Fazenda eleva caixa de conselho

Fonte:  Valor | Por Laura Ignacio | De São Paulo

Foram adiadas cerca de cem audiências sobre Imposto de Renda ou Contribuição Social sobre o Lucro Líquido (CSLL) que seriam realizadas esta semana no Conselho Administrativo de Recursos Fiscais (Carf) – responsável por julgar os recursos dos contribuintes contra autuações da Receita Federal. Conselheiros representantes dos contribuintes que lá atuam afirmam que o motivo seria a falta de dotação orçamentária para despesas com passagens aéreas e estadia de conselheiros. O Ministério da Fazenda, porém, nega a informação, e informa que hoje deve ser publicada uma portaria que amplia o orçamento anual do conselho para despesas dessa natureza em R$ 793 mil.

Além disso, a norma vai conferir autonomia ao órgão para liberar ou rejeitar despesas desse tipo. Atualmente, o secretário da Receita Federal, Carlos Alberto Barreto, é quem deve assinar cada pedido.

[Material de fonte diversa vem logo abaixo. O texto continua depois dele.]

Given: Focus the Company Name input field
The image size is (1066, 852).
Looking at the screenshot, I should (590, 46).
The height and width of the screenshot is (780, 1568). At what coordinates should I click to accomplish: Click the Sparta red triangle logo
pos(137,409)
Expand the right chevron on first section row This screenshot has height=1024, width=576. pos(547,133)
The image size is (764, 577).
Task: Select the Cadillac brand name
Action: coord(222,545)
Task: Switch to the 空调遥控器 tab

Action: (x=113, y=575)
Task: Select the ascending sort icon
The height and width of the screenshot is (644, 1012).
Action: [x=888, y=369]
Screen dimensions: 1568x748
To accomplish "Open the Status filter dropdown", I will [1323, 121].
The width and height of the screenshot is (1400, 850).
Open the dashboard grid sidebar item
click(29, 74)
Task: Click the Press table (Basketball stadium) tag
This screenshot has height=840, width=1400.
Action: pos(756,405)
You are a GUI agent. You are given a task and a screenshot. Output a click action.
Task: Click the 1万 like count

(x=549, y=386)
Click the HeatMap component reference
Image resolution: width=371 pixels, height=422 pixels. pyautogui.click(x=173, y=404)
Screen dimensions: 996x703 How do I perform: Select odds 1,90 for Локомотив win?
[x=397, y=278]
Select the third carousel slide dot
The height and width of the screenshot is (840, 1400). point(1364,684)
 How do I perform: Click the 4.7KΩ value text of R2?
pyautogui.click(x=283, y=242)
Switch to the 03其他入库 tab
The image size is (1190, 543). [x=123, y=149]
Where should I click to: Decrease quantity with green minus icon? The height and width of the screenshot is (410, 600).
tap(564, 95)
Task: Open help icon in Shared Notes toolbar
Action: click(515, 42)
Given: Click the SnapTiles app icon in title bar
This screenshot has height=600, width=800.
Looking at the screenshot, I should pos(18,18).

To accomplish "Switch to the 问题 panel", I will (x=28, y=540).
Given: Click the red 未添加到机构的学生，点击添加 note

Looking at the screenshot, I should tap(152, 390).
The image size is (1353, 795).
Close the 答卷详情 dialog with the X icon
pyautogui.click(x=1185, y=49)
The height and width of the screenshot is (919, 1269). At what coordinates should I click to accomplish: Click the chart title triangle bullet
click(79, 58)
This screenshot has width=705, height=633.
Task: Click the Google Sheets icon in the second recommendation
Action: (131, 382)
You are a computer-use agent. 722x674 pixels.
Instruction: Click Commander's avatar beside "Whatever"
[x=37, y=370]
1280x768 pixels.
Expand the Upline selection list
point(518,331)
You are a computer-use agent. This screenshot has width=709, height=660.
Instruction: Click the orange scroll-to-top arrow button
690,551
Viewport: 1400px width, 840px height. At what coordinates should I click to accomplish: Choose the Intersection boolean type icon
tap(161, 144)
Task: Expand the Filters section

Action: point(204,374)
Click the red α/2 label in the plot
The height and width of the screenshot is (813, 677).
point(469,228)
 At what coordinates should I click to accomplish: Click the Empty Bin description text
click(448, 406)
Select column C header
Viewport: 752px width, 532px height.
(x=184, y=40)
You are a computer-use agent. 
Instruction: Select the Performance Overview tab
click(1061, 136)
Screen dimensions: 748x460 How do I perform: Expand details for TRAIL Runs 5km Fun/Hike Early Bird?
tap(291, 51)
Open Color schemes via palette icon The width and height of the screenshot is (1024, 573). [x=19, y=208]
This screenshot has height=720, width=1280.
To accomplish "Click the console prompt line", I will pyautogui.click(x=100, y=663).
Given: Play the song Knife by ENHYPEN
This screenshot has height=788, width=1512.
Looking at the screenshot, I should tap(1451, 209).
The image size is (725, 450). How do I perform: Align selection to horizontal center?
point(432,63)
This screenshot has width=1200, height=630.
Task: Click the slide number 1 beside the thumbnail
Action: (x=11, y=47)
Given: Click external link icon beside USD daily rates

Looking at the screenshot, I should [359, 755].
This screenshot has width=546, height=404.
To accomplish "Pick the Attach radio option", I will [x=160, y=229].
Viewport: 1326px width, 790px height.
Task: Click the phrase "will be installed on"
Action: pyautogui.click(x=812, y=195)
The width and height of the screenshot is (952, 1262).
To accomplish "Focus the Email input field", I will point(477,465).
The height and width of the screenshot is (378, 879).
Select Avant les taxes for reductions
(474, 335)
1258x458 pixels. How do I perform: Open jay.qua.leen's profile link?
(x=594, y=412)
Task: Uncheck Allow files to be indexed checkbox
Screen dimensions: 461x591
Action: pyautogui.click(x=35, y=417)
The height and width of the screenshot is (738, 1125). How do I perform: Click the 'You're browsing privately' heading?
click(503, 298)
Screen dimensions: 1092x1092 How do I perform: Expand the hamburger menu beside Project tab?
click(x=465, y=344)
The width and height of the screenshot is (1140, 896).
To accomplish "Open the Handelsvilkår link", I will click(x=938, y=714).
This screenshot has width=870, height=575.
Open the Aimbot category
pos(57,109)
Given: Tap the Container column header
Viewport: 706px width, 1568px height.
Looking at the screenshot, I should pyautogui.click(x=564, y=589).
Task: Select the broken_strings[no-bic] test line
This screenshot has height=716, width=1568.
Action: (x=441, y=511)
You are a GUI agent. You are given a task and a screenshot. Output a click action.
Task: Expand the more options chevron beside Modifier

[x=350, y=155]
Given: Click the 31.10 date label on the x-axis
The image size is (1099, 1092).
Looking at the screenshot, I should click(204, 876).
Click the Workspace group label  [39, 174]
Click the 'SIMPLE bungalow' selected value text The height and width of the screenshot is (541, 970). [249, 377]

Para o advogado Luiz Paulo Romano, do Pinheiro Neto Advogados, a situação evidencia a fragilidade financeira do órgão e falta de prestígio no Ministério da Fazenda. "Não é justificável que esse tipo de coisa, altamente programável e básica, possa inviabilizar toda programação de pauta", diz. "O Carf fortalecido é positivo para Fisco e contribuinte."

Na entrega do Prêmio Mérito Funcional, na quarta-feira, o chefe de gabinete do Ministério da Fazenda, Marcelo Fiche, reconheceu que o órgão passa por dificuldades financeiras em razão do ajuste fiscal. Segundo Fiche, isso levou a Fazenda a restringir viagens ao exterior para participações em seminários e outros eventos em relação a todos os órgãos vinculados ao ministério. "Mas não deixamos de liberar viagens ou estadia para ações de fiscalizações ou sessões do Carf."

O Ministério da Fazenda remanejará recursos para ampliar o limite orçamentário do Carf por um pleito do presidente do conselho, Otacílio Dantas Cartaxo. "O limite do conselho terminaria no fim de setembro", afirma Fiche, do Ministério da Fazenda. Ele explicou que a portaria demorou um pouco para ser finalizada porque a Procuradoria-Geral da Fazenda Nacional (PGFN) estava analisando se não haveria conflito legal no seu texto. "Sabemos que os conselheiros já trabalham sem remuneração. Portanto, esses recursos são ainda mais importantes para eles", afirma Fiche. "A autonomia dará maior celeridade aos julgamentos do conselho."

Os conselheiros que representam os contribuintes no Carf são indicados por entidades de classe. A Confederação Nacional da Indústria (CNI) depende da ajuda de custo do governo federal para pagar pelas passagens aéreas e estadia dos representantes do setor no conselho. A entidade está preocupada com o adiamento dos julgamentos. Teme que alguns possam ser prejudicados porque o regimento interno do Carf (Portaria nº256, de 22 de junho de 2009) determina expressamente que a pauta deve ser publicada com dez dias de antecedência. Conselheiros reclamam dos adiamentos porque têm outros compromissos nos escritórios de advocacia para os quais trabalham. Além disso, o calendário do Carf é apertado. Em uma semana ocorrem os julgamentos sobre IRPJ e CSLL, na outra sobre contribuições previdenciárias, e na seguinte julgam recursos sobre PIS e Cofins, entre outros.